GIVEN RECORDS:
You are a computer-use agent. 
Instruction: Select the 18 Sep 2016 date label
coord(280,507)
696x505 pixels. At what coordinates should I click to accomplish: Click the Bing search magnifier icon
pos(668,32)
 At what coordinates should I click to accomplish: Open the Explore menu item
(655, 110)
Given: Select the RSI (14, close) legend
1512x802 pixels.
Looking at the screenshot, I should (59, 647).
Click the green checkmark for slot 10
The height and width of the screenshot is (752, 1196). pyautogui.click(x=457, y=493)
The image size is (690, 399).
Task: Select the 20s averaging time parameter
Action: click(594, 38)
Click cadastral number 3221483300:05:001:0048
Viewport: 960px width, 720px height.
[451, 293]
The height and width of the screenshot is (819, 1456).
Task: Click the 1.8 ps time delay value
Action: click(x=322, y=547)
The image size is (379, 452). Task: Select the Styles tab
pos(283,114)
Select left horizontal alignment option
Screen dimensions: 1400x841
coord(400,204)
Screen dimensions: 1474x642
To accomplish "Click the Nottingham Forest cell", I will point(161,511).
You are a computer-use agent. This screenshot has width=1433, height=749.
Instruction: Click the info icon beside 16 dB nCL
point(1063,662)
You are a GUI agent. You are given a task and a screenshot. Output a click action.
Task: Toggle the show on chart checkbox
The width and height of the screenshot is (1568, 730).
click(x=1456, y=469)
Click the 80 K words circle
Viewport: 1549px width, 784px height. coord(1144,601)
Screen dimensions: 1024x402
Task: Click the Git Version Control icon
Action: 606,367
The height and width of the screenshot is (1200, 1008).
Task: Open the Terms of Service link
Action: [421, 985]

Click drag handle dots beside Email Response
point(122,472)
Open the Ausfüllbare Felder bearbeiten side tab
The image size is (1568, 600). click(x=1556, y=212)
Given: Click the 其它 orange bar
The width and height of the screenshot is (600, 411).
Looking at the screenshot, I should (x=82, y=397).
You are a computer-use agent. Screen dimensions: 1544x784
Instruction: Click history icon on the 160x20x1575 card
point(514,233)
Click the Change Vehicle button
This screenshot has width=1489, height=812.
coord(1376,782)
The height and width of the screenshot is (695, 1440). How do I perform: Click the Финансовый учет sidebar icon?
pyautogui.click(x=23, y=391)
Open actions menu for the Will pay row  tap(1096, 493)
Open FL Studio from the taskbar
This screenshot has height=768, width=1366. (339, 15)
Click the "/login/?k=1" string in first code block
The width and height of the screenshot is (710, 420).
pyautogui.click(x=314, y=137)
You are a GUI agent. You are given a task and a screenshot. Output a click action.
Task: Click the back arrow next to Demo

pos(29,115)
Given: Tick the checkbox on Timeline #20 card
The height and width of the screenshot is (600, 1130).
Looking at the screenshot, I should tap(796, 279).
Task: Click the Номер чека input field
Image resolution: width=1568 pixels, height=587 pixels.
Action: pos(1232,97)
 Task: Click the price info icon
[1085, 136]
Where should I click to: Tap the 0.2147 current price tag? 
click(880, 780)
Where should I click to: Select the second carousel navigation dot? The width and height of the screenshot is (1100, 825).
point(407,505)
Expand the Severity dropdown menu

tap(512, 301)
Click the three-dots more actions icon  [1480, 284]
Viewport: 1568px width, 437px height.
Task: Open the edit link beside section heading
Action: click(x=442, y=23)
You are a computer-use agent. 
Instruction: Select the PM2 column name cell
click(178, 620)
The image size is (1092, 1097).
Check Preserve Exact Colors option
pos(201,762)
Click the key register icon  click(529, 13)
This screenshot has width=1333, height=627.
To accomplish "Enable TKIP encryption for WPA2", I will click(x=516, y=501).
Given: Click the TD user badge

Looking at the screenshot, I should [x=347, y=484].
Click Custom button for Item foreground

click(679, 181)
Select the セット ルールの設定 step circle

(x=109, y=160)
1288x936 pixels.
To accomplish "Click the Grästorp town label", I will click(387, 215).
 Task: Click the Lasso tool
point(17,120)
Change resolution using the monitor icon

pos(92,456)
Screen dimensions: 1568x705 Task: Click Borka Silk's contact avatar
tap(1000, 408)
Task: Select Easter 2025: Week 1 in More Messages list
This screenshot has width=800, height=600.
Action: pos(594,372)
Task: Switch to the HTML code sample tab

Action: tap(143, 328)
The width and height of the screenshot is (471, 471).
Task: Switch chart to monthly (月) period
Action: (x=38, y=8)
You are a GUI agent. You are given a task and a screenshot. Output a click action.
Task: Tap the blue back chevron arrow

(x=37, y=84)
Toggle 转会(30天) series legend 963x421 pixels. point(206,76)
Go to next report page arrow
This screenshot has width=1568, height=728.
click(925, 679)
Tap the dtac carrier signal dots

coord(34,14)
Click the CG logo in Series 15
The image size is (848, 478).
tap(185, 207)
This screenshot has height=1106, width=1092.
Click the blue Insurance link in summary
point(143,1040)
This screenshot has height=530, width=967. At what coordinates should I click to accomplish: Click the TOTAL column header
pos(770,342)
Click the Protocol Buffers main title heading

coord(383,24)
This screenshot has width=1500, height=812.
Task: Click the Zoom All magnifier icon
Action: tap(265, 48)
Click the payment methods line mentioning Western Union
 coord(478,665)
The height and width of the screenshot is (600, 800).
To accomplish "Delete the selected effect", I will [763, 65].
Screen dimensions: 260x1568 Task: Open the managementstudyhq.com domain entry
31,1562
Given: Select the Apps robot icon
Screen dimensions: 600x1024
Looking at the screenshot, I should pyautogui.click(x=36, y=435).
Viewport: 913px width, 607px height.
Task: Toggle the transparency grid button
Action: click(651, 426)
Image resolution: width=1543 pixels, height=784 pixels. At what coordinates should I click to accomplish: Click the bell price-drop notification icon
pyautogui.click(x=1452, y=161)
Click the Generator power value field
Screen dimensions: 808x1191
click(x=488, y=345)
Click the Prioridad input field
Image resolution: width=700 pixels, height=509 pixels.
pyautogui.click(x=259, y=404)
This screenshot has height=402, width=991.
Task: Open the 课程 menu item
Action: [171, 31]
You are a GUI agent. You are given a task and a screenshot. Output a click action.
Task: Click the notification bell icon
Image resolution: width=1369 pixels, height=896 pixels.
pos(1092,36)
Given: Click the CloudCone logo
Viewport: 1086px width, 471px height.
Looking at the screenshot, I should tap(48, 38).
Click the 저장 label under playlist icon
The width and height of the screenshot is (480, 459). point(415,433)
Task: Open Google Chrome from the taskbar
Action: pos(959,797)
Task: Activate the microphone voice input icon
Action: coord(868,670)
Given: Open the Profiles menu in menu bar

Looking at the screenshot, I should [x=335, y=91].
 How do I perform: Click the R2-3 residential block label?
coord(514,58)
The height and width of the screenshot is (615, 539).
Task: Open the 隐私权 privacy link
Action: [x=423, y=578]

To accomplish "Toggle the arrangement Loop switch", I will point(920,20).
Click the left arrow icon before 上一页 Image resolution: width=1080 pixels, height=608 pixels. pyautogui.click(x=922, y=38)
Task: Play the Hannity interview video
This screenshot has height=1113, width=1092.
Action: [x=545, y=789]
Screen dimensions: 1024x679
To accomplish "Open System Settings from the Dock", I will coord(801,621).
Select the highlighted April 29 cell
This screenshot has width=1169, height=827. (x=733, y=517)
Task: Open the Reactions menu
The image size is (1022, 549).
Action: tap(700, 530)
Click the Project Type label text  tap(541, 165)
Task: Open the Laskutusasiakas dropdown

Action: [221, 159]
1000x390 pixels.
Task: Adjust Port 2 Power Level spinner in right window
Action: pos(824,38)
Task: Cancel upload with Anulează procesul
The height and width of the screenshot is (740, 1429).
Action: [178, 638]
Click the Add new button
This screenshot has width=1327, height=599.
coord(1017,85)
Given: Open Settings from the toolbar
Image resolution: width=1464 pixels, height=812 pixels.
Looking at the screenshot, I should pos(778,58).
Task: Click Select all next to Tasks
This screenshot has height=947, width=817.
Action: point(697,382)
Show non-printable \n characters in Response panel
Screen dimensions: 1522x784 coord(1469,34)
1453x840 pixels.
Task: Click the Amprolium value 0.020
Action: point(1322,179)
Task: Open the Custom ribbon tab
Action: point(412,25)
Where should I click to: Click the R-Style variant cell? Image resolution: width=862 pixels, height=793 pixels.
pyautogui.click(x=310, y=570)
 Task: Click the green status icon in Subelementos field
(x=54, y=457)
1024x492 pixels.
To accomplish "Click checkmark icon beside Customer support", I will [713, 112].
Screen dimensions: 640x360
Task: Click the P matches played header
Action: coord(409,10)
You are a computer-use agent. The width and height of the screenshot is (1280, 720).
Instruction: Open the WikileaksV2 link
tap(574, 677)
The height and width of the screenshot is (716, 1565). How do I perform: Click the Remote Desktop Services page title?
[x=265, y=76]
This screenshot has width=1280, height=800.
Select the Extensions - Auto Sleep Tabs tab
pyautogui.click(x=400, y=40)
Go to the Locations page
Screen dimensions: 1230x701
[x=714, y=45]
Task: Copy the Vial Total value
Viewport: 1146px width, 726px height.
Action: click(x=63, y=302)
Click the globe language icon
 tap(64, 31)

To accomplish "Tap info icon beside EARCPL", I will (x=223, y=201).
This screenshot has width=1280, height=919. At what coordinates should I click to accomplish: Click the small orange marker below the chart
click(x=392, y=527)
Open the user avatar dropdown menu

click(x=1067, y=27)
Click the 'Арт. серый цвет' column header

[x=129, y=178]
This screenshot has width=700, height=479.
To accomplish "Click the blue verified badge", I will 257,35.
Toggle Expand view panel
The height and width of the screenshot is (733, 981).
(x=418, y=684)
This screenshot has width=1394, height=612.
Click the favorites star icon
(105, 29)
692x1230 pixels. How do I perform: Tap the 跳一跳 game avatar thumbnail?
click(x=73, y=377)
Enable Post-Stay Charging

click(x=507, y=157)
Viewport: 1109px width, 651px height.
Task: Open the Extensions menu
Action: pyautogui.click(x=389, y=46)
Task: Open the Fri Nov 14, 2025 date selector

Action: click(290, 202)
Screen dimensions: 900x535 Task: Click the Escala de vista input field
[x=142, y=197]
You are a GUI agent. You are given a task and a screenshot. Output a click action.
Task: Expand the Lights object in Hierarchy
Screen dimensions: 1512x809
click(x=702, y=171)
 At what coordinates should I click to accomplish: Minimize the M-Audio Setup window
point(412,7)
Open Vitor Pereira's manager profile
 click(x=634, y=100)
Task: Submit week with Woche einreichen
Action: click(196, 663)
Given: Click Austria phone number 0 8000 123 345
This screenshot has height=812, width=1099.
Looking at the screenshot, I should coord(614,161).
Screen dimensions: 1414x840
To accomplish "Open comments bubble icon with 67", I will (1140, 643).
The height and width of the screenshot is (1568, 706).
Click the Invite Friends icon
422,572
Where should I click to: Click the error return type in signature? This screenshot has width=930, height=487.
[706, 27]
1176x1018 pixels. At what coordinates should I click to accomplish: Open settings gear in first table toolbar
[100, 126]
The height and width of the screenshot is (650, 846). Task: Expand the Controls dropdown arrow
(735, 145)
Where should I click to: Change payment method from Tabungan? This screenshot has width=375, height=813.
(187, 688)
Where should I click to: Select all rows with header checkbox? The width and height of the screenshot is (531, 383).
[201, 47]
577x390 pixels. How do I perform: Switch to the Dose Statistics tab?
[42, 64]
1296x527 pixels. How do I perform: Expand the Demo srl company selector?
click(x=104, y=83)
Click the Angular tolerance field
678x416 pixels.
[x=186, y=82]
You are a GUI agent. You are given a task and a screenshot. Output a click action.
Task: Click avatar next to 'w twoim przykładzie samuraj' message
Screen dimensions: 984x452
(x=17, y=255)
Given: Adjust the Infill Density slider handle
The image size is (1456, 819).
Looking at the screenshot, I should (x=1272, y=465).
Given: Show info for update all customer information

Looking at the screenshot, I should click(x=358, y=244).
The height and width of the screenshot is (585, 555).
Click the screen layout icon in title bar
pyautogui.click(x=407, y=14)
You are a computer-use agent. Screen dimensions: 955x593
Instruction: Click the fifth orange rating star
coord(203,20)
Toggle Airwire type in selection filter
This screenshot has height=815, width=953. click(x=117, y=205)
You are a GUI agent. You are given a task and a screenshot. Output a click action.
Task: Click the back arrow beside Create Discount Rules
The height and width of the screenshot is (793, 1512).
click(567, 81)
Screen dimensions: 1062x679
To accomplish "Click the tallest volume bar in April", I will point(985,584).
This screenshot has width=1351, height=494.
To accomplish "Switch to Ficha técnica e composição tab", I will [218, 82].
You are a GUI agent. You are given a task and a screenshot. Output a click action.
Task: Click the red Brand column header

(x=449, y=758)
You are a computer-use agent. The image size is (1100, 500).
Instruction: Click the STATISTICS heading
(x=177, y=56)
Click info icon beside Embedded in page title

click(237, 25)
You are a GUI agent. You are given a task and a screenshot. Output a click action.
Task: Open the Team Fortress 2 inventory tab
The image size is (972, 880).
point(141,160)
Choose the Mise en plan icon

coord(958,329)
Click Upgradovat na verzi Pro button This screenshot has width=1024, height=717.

PROBLEM REQUIREMENTS: Write down again, exactly as given, only the lines above that fall from the line with "Where should I click to: Select all" to the line with "Task: Click avatar", inclusive.

ANSWER TO THE EXERCISE:
Where should I click to: Select all rows with header checkbox? The width and height of the screenshot is (531, 383).
[201, 47]
577x390 pixels. How do I perform: Switch to the Dose Statistics tab?
[42, 64]
1296x527 pixels. How do I perform: Expand the Demo srl company selector?
click(x=104, y=83)
Click the Angular tolerance field
678x416 pixels.
[x=186, y=82]
You are a GUI agent. You are given a task and a screenshot. Output a click action.
Task: Click avatar next to 'w twoim przykładzie samuraj' message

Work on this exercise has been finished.